“Lazy people” how to reduce blood lipids

  There are often young people coming to the clinic to see hyperlipidemia. Many of them are found to have high lipid levels during physical examinations, but they usually have no symptoms and look very anxious, “I have hyperlipidemia at such a young age? Is it too early to take medication? Is there any way to lower blood lipids without medication? I don’t like to exercise much, how can I lower my blood lipids?”
  Domestic and international guidelines for lipid treatment recommend that “therapeutic lifestyle change (TLC)” is needed before drug treatment, emphasizing the importance of diet and lifestyle to lipid treatment. Once a high lipid level is detected in a physical examination, they go to the hospital and prescribe lipid-lowering drugs, which is unscientific and harmful. If you are not a sportsman or a lazy person, how can you lower your blood lipids?

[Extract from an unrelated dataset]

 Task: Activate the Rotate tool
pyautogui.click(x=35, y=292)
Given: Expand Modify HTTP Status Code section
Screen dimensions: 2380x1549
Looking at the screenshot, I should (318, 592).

  First, to understand the basal lipids, and correctly determine the true level of lipids
  The main items of clinical lipid testing are: cholesterol (TC), triglycerides (TG), low-density lipoprotein cholesterol (LDL-C) and high-density lipoprotein cholesterol (HDL-C). Of these, triglyceride levels are more influenced by diet and other factors. To measure lipids more accurately (refer to the Chinese guidelines for the prevention and treatment of adult dyslipidemia)
  1.Maintain a general diet and weight stability for at least 2 weeks prior to lipid analysis, and do not overeat or socialize outside.
  2.No strenuous physical activity should be performed within 24h before the measurement.
  3.Fast from 8 o’clock in the evening of the day before blood collection, and take venous blood from 8 to 10 o’clock in the morning of the next day.
  4.If the blood lipid is abnormal, take another or more measurements within 2 months, at least 1 week apart.
  II. Types of hyperlipidemia
  Both elevated cholesterol and/or triglycerides are called hyperlipidemia or hyperlipidemia (many patients in outpatient clinics refer to high triglycerides as hyperlipidemia and high cholesterol is not considered hyperlipidemia, which is a wrong concept). Clinically, we classify different types of elevated lipids as: hypercholesterolemia, hypertriglyceridemia, mixed hyperlipidemia (elevated cholesterol and triglycerides), and hypoHDLemia. By understanding the typing of hyperlipidemia, you can clearly tell your doctor which type of hyperlipidemia you have the next time you go to the clinic.
  III. Developing a lipid-lowering program
  Therapeutic lifestyle change (TLC) is the most basic and primary measure to control dyslipidemia. For patients with first-onset hyperlipidemia and young people with hyperlipidemia a good TLC can have a similar therapeutic effect as lipid-lowering drugs (especially for patients with hypertriglyceridemia).
  The main components of TLC are.
  1, reduce the intake of saturated fatty acids and cholesterol, the most direct effect, the most obvious effect, but also the most easy to do.
  2, choose foods that can lower LDL-C (such as phytosterols, soluble fiber).
  3.Reduce body weight.
  4.Increase regular physical activity.
  5.Take measures against other cardiovascular disease risk factors such as smoking cessation, salt restriction to lower blood pressure, etc.
  TLC is summarized in a few words that should be remembered: less socializing, more walking, less frying pan, more steaming, less meat and vegetables, more fruits and vegetables, quit smoking and lower blood pressure to reduce weight.
  TLC treatment is a course of 6 to 8 weeks. Patients’ lipid levels are monitored and the effect of TLC is evaluated according to whether there is significant improvement. It is generally necessary to observe 2 courses of TLC before deciding whether to continue TLC or start medication next. Once drug therapy is started, it is usually necessary to take the medication for a long time, and it should not be stopped after the lipid level is lowered, but should be maintained for a long time by adjusting the drug dose under the guidance of the doctor.